Según el extracto sobre Morena y la elección judicial, ¿quiénes han protagonizado la serie de conflictos internos de Morena desde la salida de Andrés Manuel López Obrador de la presidencia? Enumérelos todos.

- **EXTRACTO SELECCIONADO**:
________

El caso de Cuauhtémoc Blanco no es un incidente aislado. Desde la salida de Andrés Manuel López Obrador de la presidencia, Morena ha enfrentado una serie de conflictos internos protagonizados por Ricardo Monreal, Adán Augusto López, el PVEM y ahora el propio exgobernador de Morelos. Lo que antes era un bloque sólido empieza a mostrar fisuras, que han llegado incluso a los más jóvenes de la bancada. María Teresa Ealy y Enrique Vázquez son un ejemplo: ella lo acusa de violencia política de género tras criticar el voto oficialista a favor de Blanco, mientras que él la señala de utilizar su posición privilegiada como hija del dueño de uno de los periódicos más influyentes de México, acusándola de corrupción y de ser respaldada por seudoperiodistas, de generar división y no apoyar las iniciativas de la presidenta Claudia Sheinbaum.
En este contexto, urge la intervención de los líderes de Morena, quienes parecen estar ocupados en otros menesteres o directamente inmersos en el mismo conflicto.

Y Sepa La Bola… pero el próximo domingo 30 de marzo arrancan en todo el país las campañas para ministros, jueces y magistrados, marcando un hito en la historia de México.
Por primera vez, los ciudadanos tendrán la oportunidad de elegir a quienes ocuparán puestos clave del Poder Judicial mediante el voto universal. En esta elección se definirán 1,749 magistrados y jueces estatales en 17 estados, así como 881 cargos en el Poder Judicial de la Federación. Sin embargo, este proceso llega en un contexto preocupante, donde la independencia del Poder Judicial está en riesgo.
La reciente reforma judicial ha desmantelado la estructura de la Suprema Corte de Justicia, un bastión de independencia que funcionaba como contrapeso del poder ejecutivo. Ahora, este último busca consolidar su control sobre todos los espacios, poniendo en jaque la separación de poderes, fundamental para la democracia.

En el ámbito de las ministras, destacan nombres como Loreta Ortiz, mientras que otros, como Valentina Batres, han perdido el favor del público. A medida que se acercan las elecciones, las campañas para jueces y magistrados se intensifican, pero la desconfianza en el sistema es palpable.
Desde el inicio de este proceso electoral, han resurgido viejas prácticas políticas. El partido en el poder, al no contar con la mayoría, negoció con elementos del sistema anterior para lograr la reforma judicial. Esto ha generado desinterés generalizado entre la población, que se siente desanimada ante la perspectiva de votar el 1 de junio.

________

- **LISTADO DE DATOS**:
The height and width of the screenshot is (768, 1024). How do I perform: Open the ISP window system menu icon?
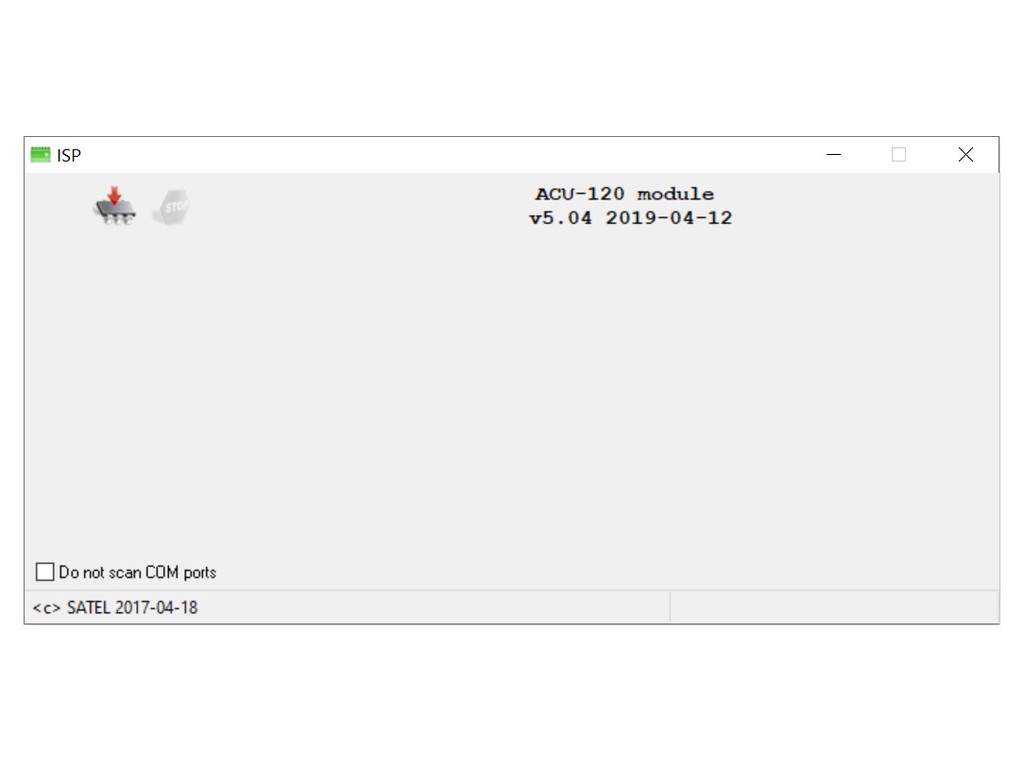tap(40, 155)
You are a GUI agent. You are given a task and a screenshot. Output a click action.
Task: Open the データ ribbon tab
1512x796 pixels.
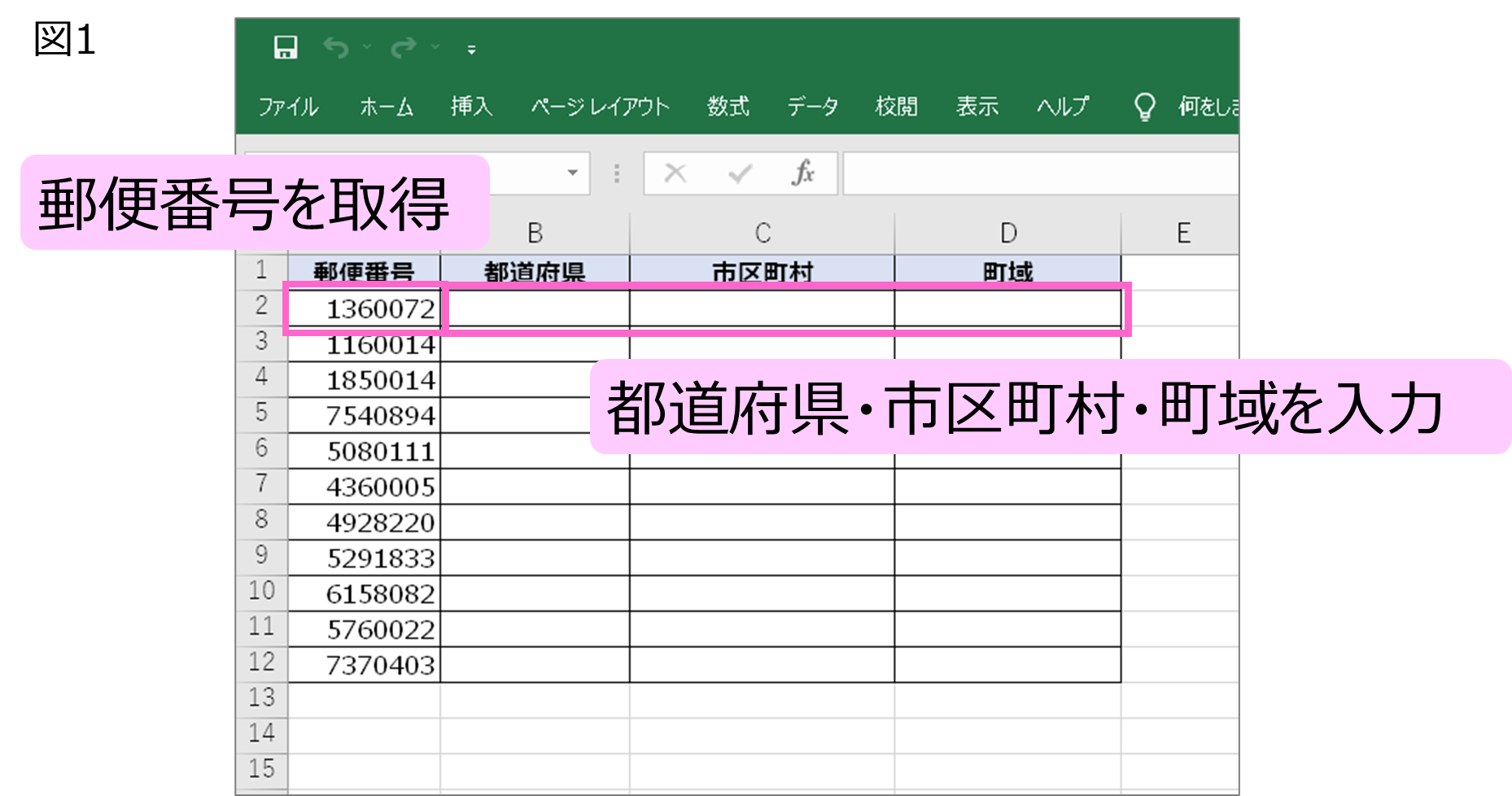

________

- **SOLUCIÓN DEL PROBLEMA**: Ricardo Monreal, Adán Augusto López, el PVEM y el exgobernador de Morelos, Cuauhtémoc Blanco.